A health authority has been forced to overturn existing guidelines and offer a mass immunisation programme after worried parents refused to send their children to classes following the death of a teenage student from meningitis.
Hundreds of pupils at Cwmcarn high school near Newport, south Wales, have been kept off school since last week.
Under national guidelines mass vaccinations do not normally take place unless two or more cases of the same strain of meningitis are reported within a certain period.
Following the death of Ashley Burnett, 14, from the C strain of the illness early last week, close family and contacts were offered jabs. But Cwmcarn parents have been insisting that all children at the 680 pupil school be vaccinated.
Pupils aged 15 to 17 were vaccinated last autumn as part of the nationwide immunisation programme aimed at protecting high risk groups.
More than a third of the school was absent again yesterday as Gwent health authority and national assembly health officials held a crisis meeting.

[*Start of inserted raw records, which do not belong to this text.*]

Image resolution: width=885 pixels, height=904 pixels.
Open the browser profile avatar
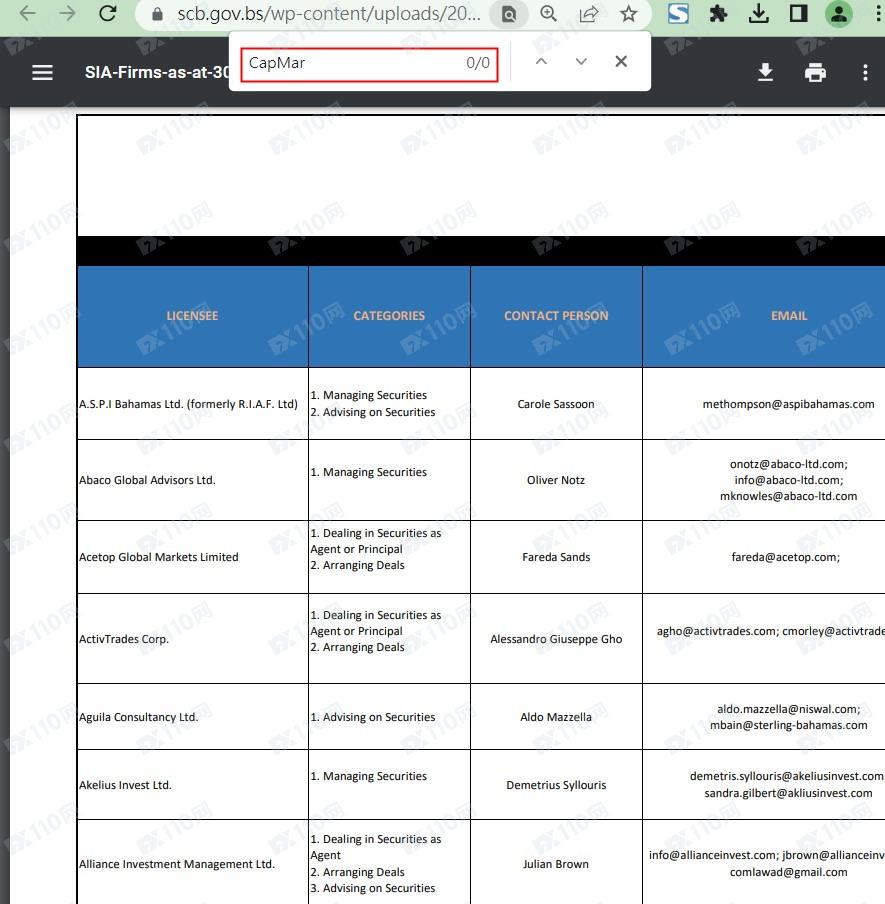click(838, 14)
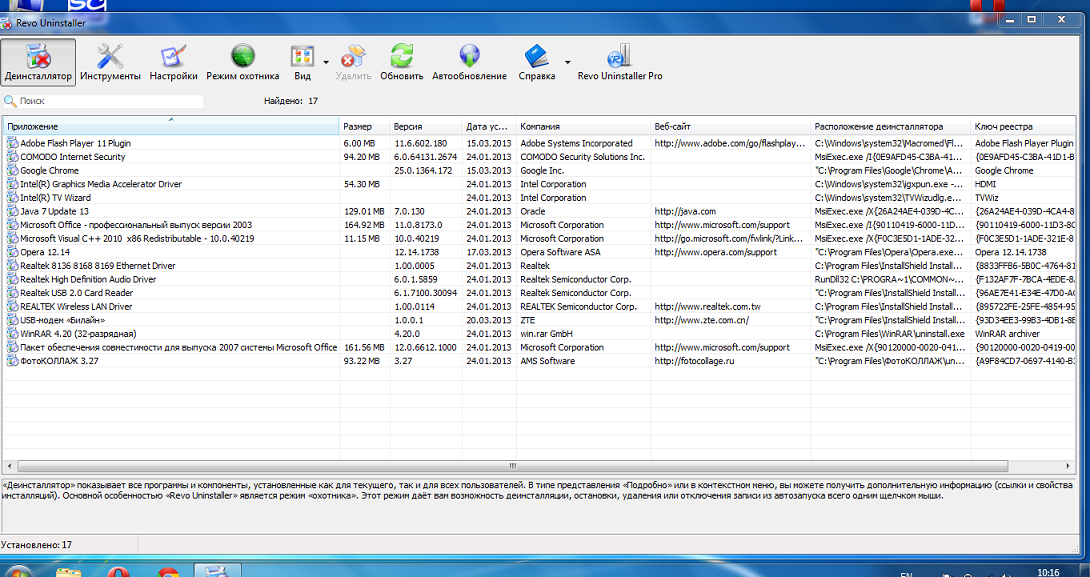Click the Справка help book icon

[x=537, y=60]
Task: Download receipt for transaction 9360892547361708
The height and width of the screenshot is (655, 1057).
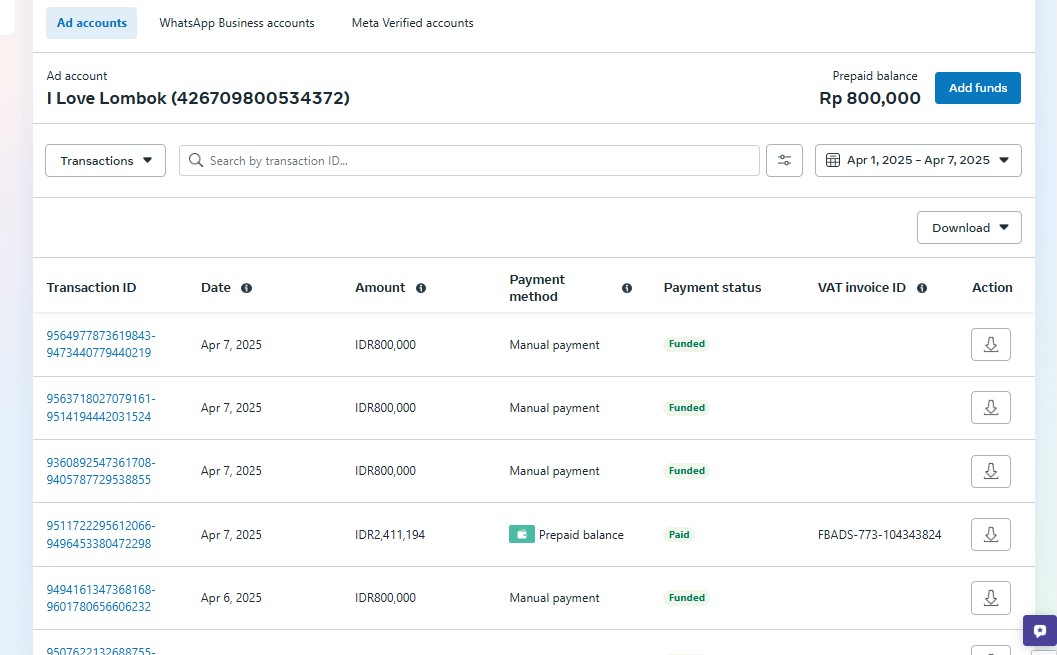Action: (990, 471)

The decision to extend the vaccination programme to younger pupils came as it emerged that a seven-month- old baby had been admitted to hospital with meningococcal septicaemia in what could be a related case. Although it has not yet been established what strain of meningitis the baby is suffering from, it is understood that a friend of Ashley recently babysat for the family.
Don Touhig, MP for Islwyn, said the health authority's decision was a victory for common sense.
"Parents will be pleased we have got a positive reponse," he said last night before a public meeting at Cwmcarn rugby club to explain the outcome of negotiations.
The vaccination programme is to begin on Thursday, the day after Ashley's funeral.
Cwmcarn's headteacher, Bill Beales, said 450 of the school's pupils failed to turn up for lessons on Friday and almost 300 were still absent yesterday.
He said a public meeting called by the health authority last week following Ashley's death had failed to allay fears and had led to some parents fighting their corner more vehemently.
"The tragic loss of any child is bound to trigger off highly charged emotional feelings," he said. "Things have calmed down a bit now, but there is a strong and vocal parental group that won't be satisfied unless they have their children vaccinated".
Gwent health authority insisted that the proposed immunisation against meningitis C was not an emergency vaccination but a rescheduling of a programme under which 11- to 14-year-olds were due to be vaccinated in the spring.
Eddie Coyle, the authority's director of public health, said that as Ashley's death was an isolated case there was no requirement for emergency public health measures within the school.
But he said the authority had agreed to consider the feasibility of bringing forward the vaccination programme in the light of the "considerable anxiety" of parents.
He said the fact that the children were due to be vaccinated in due course and that it had proved feasible to reschedule the programme were important factors in the decision.